- EXERCISE DIRECTIONS: After finding the line containing "注册送777 (161, 1561)" below, please output that line and each following one through the line containing "SQTE-601我想欺负一个性癖变态的男人和一个勃起的受虐狂男人。核桃樱花胡桃さくらS-Cute (63, 2033)", exactly as written.

- DATA FOR THIS TASK:
━━━━

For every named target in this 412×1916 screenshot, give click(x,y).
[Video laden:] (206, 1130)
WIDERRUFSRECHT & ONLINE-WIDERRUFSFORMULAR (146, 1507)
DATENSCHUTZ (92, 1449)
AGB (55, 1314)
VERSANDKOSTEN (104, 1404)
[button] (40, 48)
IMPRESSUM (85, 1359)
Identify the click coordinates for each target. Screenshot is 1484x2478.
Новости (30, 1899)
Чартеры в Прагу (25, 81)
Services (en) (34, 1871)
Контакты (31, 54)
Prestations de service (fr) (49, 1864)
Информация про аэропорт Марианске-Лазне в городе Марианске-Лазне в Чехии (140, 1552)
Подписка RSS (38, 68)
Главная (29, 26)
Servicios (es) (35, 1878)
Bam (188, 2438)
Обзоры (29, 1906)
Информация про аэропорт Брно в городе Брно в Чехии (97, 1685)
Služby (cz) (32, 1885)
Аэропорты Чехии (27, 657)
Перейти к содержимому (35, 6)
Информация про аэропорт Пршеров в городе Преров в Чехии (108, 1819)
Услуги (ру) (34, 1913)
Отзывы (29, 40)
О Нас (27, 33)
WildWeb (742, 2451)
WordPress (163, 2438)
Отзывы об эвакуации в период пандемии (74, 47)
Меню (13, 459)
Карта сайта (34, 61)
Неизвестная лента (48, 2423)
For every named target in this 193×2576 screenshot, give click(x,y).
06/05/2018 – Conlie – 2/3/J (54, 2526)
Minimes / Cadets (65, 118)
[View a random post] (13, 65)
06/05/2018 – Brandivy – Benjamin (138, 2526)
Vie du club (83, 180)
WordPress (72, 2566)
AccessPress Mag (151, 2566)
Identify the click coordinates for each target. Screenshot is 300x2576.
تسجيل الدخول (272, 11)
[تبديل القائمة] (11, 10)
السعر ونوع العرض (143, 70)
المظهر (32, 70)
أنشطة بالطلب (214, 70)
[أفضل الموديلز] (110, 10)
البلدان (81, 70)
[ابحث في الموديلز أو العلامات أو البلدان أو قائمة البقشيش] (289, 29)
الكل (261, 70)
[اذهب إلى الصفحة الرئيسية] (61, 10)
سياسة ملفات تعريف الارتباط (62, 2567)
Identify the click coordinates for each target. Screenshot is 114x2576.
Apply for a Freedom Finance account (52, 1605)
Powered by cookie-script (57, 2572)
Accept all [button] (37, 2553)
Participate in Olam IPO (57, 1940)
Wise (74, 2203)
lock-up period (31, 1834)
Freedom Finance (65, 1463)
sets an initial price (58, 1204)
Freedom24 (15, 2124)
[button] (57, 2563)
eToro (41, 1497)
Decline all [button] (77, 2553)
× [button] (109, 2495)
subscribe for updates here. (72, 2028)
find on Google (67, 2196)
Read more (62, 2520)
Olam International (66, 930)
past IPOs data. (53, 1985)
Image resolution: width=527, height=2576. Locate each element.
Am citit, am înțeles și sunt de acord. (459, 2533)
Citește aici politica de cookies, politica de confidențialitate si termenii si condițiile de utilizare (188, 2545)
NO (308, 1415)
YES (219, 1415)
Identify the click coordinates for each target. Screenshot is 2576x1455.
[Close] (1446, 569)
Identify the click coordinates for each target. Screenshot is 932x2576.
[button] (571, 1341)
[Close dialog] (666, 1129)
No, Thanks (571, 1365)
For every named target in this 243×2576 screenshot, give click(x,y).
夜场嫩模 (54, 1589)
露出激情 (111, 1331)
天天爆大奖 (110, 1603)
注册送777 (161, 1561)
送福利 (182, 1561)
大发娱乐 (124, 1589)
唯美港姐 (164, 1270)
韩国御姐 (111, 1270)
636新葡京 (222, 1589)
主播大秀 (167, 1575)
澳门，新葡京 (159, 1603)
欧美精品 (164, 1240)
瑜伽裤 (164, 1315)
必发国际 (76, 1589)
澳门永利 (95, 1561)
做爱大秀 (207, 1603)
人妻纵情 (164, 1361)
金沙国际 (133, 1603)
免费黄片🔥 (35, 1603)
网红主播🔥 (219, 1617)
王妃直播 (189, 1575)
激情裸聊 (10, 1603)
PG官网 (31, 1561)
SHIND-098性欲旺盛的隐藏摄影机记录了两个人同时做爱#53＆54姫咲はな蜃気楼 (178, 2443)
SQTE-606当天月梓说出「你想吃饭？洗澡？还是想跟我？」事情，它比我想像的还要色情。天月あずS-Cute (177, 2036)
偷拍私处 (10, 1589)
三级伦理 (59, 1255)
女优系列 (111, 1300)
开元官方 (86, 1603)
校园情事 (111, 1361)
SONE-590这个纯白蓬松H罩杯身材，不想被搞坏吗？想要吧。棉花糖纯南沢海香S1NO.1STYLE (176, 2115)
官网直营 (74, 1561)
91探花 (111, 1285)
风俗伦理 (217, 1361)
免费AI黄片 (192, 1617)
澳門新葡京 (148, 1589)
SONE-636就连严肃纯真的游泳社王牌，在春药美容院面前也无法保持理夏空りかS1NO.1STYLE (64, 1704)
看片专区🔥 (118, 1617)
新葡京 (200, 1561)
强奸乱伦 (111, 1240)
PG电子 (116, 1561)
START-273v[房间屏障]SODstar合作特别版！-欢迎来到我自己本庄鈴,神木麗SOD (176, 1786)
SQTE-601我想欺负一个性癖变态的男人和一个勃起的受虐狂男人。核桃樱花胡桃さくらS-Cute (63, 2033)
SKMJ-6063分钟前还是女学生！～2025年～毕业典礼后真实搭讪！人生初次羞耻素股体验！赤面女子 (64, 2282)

━━━━

- WRITTEN ANSWER:
注册送777 (161, 1561)
送福利 (182, 1561)
大发娱乐 (124, 1589)
唯美港姐 (164, 1270)
韩国御姐 (111, 1270)
636新葡京 (222, 1589)
主播大秀 (167, 1575)
澳门，新葡京 (159, 1603)
欧美精品 (164, 1240)
瑜伽裤 (164, 1315)
必发国际 (76, 1589)
澳门永利 (95, 1561)
做爱大秀 (207, 1603)
人妻纵情 (164, 1361)
金沙国际 (133, 1603)
免费黄片🔥 (35, 1603)
网红主播🔥 (219, 1617)
王妃直播 (189, 1575)
激情裸聊 (10, 1603)
PG官网 (31, 1561)
SHIND-098性欲旺盛的隐藏摄影机记录了两个人同时做爱#53＆54姫咲はな蜃気楼 (178, 2443)
SQTE-606当天月梓说出「你想吃饭？洗澡？还是想跟我？」事情，它比我想像的还要色情。天月あずS-Cute (177, 2036)
偷拍私处 (10, 1589)
三级伦理 (59, 1255)
女优系列 (111, 1300)
开元官方 (86, 1603)
校园情事 (111, 1361)
SONE-590这个纯白蓬松H罩杯身材，不想被搞坏吗？想要吧。棉花糖纯南沢海香S1NO.1STYLE (176, 2115)
官网直营 (74, 1561)
91探花 (111, 1285)
风俗伦理 (217, 1361)
免费AI黄片 (192, 1617)
澳門新葡京 (148, 1589)
SONE-636就连严肃纯真的游泳社王牌，在春药美容院面前也无法保持理夏空りかS1NO.1STYLE (64, 1704)
看片专区🔥 (118, 1617)
新葡京 (200, 1561)
强奸乱伦 (111, 1240)
PG电子 (116, 1561)
START-273v[房间屏障]SODstar合作特别版！-欢迎来到我自己本庄鈴,神木麗SOD (176, 1786)
SQTE-601我想欺负一个性癖变态的男人和一个勃起的受虐狂男人。核桃樱花胡桃さくらS-Cute (63, 2033)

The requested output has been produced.